Before we set organizational goals, we need to take an inventory of current resources as well as projected resources. One of the best ways to inventory resources, and my answer to Bogsnes question, is to talk to your employees. The best source of information about the scope and quantity of services that can be provided by your organization are the people who are actually working directly with clients. Depending on the size of your organization, this could be a very time-consuming, but worthwhile endeavor.
You can put together a workgroup or hire a consultant to develop and execute a plan to find out what capabilities your employees have and where their interests lie (this could be tied to creating a strategic organizational learning plan). Connect this information to current and projected assets, including funding, partners, and other resources.
2. Determine what is needed to provide quality, sustainable services.
Have your workgroup interview focus groups of employees to find out what they need to make the best use of their capabilities to deliver the best services or product. Again, the best source of information on what is needed will be the people delivering services. Encourage them to be expansive. A good question to start with would be “if we had unlimited resources, what do you think would be the best way to get the best possible services and experience for our clients/students/users/etc.?”

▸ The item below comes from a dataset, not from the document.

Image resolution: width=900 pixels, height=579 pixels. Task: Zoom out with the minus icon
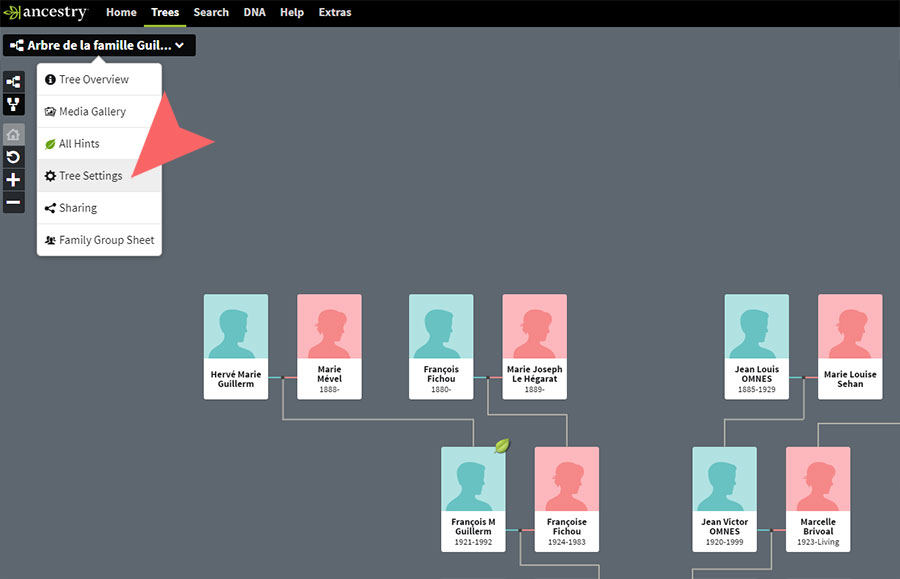13,203
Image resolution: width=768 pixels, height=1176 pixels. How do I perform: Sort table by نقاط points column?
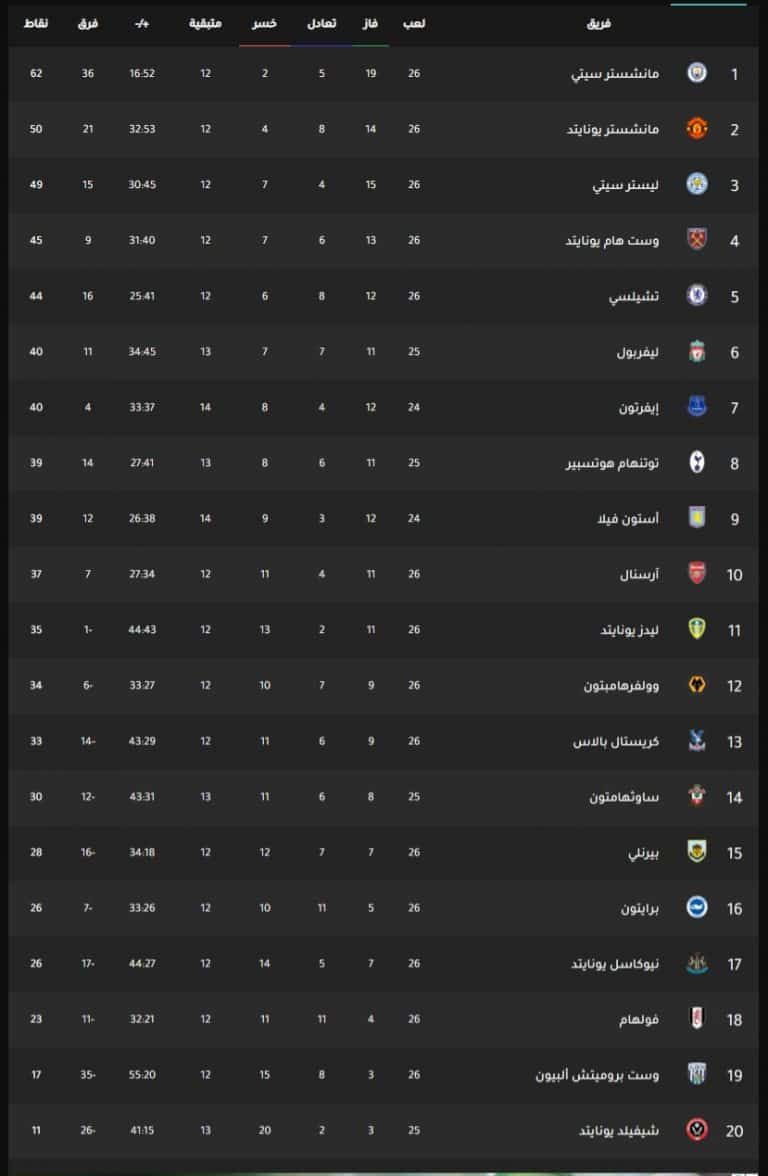pos(35,23)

3. Assess the gap between current and ideal.
Analyze the differences between how services or products are currently delivered and how they might ideally be delivered. Of course you will look at funding, but also look at professional development, staffing, workplace culture, and processes.
4. Identify potential inefficiencies.
One of the best ways to improve services and make the most of your resources is to eliminate inefficiencies. As you are working on Steps 1, 2, and 3, keep a record of what employees complain about doing over and over. What problems seem to keep popping up? What processes are the most time-consuming?
5. Create organizational goals.
Develop goals that take into account where your organization is currently, where it wants to go, and what is a reasonable growth trajectory given current and projected resources. At least for the first couple of years, the overall goal may be matching services to resources. You can do this by either reducing the kind or amount of services, and/or increasing resources. If you think you can reasonably reduce some services, think about what you provide that is most important and effective. It is always better to do one thing really well than to do a lot of things poorly. You can increase resources by identifying and eliminating inefficiencies or identifying new sources of funding or revenue.
6. Adjust goals as necessary.
As your organization starts working toward its goals, new information about how the organization functions and what is needed will come to light – this is to be expected. Incorporate the new information into your plan and determine if you need to adjust your goals. Goal adjustment may also be necessary with changes in the organization or in its operating environment. Build in a few assessment periods during the year to figure out what adjustments you may need to make and how it will affect any long-term plans.